Bu kadar çok dinleyince insan ister istemez bunun üzerine düşünmeye de başlıyor.

Alalım ahlak konusunu!

Mesela elbise torbaları, ayakkabı kutuları ve çikolata tepsileri içinde işadamlarından avanta kabul etmemek gerekiyor.
 
Ahlaklı bir insansanız bunu yapmamanız gerektiğini daha ilkokula bile gitmeden öğreniyorsunuz, tabii iyi bir aile terbiyesi aldığınızı varsayarak söylüyorum.

Mesela getirdiği 10 milyon doları beğenmeyip, o parayı getiren işadamını "kucağa oturtmayı" da düşünmemelisiniz.

Milletin anası ile ilgili cinsel içerikli konuşmaları zaten hiç yapmamalısınız.

Saatli, umreydi derken beleş diye üzerine konmamalısınız.

Kaynağı belli olmayan paraları, birilerine avantaj sağlamak için almak doğal olarak ahlaki sayılmaz.

Hiçbir iş tecrübesi olmayan oğlan çocuklarının vakıflar kurarak milyon dolarlar ile oynaması, işadamlarına “danışmanlık" kisvesi altında paraları evlerindeki kasalarda biriktirmeleri de medeni memleketlerde ahlaklı bir davranış sayılmaz. Böyle teklifler aldığınızda reddetmeli, o işadamlarını doğduklarına pişman etmelisiniz.

Hele parasını ödemeyeceğiniz yazlıklarda gözünüz hiç olmamalı. Küçücük kızlarınızı bu işlerde aracılık yapsın, inşaatları denetlesin diye görevlendirmemelisiniz.

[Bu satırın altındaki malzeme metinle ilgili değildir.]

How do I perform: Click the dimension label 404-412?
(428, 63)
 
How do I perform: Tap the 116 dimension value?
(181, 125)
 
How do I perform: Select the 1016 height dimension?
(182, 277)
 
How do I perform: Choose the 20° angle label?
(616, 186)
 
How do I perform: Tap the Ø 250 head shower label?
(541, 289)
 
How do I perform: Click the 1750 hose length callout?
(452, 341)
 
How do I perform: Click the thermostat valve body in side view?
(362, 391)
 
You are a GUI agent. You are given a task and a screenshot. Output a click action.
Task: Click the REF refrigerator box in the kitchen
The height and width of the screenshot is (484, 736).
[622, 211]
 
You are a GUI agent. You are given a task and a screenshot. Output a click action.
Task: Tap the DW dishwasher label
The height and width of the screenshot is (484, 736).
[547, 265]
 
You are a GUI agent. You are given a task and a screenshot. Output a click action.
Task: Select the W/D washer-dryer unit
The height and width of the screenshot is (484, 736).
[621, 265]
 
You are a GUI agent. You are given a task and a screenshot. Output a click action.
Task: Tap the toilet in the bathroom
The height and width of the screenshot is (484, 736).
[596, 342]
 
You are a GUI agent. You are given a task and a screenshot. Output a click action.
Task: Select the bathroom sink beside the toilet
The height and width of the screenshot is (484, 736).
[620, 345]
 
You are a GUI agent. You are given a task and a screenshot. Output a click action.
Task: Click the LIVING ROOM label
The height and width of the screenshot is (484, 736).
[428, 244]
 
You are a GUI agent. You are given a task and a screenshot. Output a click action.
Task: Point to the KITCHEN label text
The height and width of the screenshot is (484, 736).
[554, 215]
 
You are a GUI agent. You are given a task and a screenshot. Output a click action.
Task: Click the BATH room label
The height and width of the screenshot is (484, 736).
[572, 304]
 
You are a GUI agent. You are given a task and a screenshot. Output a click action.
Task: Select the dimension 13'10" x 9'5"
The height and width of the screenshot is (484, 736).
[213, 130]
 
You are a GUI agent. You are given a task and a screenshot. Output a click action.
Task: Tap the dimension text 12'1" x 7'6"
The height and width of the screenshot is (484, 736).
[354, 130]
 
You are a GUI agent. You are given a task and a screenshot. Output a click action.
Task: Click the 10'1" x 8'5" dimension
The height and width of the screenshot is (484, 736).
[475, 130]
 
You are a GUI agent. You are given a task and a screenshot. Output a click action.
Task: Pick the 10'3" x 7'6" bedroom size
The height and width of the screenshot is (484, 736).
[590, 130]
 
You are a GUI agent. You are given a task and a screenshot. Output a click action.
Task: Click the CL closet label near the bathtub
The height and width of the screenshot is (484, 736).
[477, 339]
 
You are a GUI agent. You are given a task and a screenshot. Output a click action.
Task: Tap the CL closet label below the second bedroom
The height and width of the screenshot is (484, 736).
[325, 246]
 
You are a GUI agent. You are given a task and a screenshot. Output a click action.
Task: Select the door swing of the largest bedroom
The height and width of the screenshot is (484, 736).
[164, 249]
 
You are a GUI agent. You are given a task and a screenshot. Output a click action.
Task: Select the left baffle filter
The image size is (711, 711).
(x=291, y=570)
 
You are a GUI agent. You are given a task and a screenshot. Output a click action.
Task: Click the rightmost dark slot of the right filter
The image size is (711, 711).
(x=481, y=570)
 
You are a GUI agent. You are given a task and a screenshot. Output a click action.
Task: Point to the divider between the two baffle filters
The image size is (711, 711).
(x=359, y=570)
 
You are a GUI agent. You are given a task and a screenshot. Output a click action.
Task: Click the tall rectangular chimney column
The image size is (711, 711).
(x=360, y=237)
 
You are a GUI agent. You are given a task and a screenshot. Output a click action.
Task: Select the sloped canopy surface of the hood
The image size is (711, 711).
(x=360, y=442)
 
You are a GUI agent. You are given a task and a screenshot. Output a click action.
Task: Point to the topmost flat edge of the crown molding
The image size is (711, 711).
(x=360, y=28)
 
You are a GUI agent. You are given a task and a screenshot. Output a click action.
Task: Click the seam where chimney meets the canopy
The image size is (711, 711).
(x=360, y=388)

Ahlak böyle bir şeydir çünkü, bulunduğunuz mevkiyi kişisel çıkarlarınız için kullanmak deyim yerindeyse hem genci, hem de ahlaki bozar!

Vicdan konusuna gelince!

Ölen kim olursa olsun, üzülmek ve hakkında hayırlı konuşmak zaten İslam dininin bir gereği.
 
Eğer ölen küçük çocukların arkasından bir damla gözyaşı dökmüyor, tam tersine o çocuğun acılı annesini meydanlarda yuhalatıyorsanız, kusura bakmayın ama bu noktada sizin vicdan sahibi birisi olduğunuzu söyleyemeyiz.
İnsanları mensup oldukları dini inanışa göre tanımlamak, siz o inancı beğenmiyorsunuz diye meydanlarda yuhalatmak da pek vicdanlı bir durum sayılmaz.
Vicdana sığmayacak şey, ölen insanların arkasından "Ne yapalım kaderleriydi” deyip, kendi sorumluluklarınızı saklamaya çalışmaktır.
Ama garip bir dünyada yaşıyoruz.
Hep böyle oluyor, sesi yüksek çıkan, kendisinde hiç olmayan şeylerin başkalarında da olmadığını söylüyor, kendine taraftar da bulabiliyor.
Kendileri bu kavramlara uzak olduğu için, zannediyorlar ki başkaları da aynı.